Urteil des SozG München vom 28.06.2007

SozG München: referat, bedingter vorsatz, verjährungsfrist, aufschub, kauf, finanzen, unterlassen, fahrlässigkeit, beitragspflicht, abrechnung

Sozialgericht München
Urteil vom 28.06.2007 (nicht rechtskräftig)
Sozialgericht München S 17 R 5469/04
I. Der Bescheid vom 27. August 2004 wird aufgehoben. II. Die Beklagte trägt die Kosten des Verfahrens. III. Die
Revision zum Bundessozialgericht wird zugelassen.
Tatbestand:
Die Beteiligten streiten darüber, ob der Kläger Säumniszuschläge wegen verspätet geleisteter
Nachversicherungsbeiträge zahlen muss.
Der 1946 geborene Versicherte war von 01.07.1968 bis 07.06.1999 beim Kläger in einem versicherungsfreien
Beschäftigungsverhältnis als Hauptsekretär im Justizvollzugsdienst beschäftigt. Er wurde auf eigenen Antrag aus
dem Beamtenverhältnis entlassen. Die Nachversicherung für die Beschäftigungszeit wurde im Juli 2004 durchgeführt.
Mit Schreiben vom 02.07.2004 wurden der Beklagten die Nachversicherungsdaten mitgeteilt, die Wertstellung der
Nachversicherungsschuld in Höhe von 185.471,04 EUR (362.749,83 DM) erfolgte am 09.07.2004.
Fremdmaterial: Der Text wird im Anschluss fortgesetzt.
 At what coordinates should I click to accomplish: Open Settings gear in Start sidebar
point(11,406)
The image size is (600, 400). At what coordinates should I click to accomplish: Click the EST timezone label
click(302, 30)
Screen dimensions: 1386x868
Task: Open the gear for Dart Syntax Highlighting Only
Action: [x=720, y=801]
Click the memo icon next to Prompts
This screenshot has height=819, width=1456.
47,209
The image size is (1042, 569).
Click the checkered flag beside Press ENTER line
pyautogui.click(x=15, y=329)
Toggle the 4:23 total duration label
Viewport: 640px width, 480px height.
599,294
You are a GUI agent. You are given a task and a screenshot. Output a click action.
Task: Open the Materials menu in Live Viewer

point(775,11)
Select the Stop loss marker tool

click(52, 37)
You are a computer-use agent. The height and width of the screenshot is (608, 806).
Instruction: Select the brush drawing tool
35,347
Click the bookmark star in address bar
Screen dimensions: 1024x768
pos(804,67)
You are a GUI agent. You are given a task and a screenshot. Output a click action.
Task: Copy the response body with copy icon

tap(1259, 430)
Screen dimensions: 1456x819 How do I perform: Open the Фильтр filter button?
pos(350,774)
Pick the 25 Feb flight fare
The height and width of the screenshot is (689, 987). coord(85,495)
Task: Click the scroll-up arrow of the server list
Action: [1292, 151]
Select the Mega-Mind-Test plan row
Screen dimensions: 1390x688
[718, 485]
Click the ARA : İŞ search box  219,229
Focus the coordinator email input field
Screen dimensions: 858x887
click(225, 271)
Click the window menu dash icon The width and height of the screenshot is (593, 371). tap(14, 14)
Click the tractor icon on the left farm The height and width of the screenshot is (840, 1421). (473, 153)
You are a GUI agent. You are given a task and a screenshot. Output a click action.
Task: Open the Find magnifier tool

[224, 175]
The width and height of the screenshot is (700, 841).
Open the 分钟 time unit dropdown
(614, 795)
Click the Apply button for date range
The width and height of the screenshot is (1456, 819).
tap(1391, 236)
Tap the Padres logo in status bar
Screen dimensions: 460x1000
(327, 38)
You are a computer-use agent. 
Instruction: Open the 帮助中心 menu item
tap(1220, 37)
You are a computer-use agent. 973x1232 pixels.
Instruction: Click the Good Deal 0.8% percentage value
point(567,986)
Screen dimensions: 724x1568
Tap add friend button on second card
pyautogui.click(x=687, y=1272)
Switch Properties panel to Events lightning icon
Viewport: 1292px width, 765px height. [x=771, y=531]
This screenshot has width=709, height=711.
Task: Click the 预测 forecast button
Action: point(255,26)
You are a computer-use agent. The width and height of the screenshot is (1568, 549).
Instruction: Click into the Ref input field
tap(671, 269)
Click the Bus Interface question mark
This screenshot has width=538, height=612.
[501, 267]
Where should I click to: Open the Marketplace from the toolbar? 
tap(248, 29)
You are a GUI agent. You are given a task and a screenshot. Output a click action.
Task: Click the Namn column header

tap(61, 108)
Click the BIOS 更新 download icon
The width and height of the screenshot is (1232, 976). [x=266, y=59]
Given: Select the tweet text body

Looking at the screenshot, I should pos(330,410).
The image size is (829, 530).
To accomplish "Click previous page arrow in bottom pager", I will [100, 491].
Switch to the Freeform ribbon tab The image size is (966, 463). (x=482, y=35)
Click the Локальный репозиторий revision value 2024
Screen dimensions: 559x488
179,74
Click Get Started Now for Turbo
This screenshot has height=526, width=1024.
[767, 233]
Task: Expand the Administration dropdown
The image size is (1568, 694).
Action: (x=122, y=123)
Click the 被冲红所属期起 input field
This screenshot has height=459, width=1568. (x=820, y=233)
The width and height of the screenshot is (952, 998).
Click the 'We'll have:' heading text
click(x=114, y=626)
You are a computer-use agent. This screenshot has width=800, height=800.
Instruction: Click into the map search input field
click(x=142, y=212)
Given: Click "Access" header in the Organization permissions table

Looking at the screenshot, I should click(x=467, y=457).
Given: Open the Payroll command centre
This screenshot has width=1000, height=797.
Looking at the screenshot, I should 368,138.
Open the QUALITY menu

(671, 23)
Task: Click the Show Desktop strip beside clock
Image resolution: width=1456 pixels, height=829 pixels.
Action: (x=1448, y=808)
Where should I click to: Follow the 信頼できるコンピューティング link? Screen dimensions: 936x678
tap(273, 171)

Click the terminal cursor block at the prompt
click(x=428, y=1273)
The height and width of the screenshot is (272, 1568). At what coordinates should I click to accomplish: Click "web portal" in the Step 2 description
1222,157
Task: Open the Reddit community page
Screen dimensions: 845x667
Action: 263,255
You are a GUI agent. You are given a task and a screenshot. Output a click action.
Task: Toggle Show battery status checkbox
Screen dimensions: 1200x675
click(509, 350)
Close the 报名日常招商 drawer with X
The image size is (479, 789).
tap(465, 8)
Mit Bescheid vom 27.08.2004 machte die Beklagte Säumniszuschläge auf Nachversicherungsbeiträge in Höhe von
100.860,50 EUR geltend und forderte den Kläger zur Überweisung dieses Betrags auf. Auf der Basis eines
Fälligkeitstags am 08.06.1999 und unter Berücksichtigung einer Drei-Monats-Frist zum Zweck der Klärung von Fragen
eines etwaigen Aufschubs (Rundschreiben des Bundesministers des Innern vom 27.04.1999) wurden der Berechnung
59 Monate Säumnis zugrunde gelegt.
Am 10.09.2004 legte der Kläger gegen diesen Bescheid Klage ein und erhob die Einrede der Verjährung. Zur
Anwendung komme die vierjährige Verjährungsfrist gemäß § 25 Abs. 1 Satz 1 SGB IV; bei Fälligkeit der
Nachversicherungsbeiträge am 08.06.1999 sei Verjährung am 31.12.2003 eingetreten.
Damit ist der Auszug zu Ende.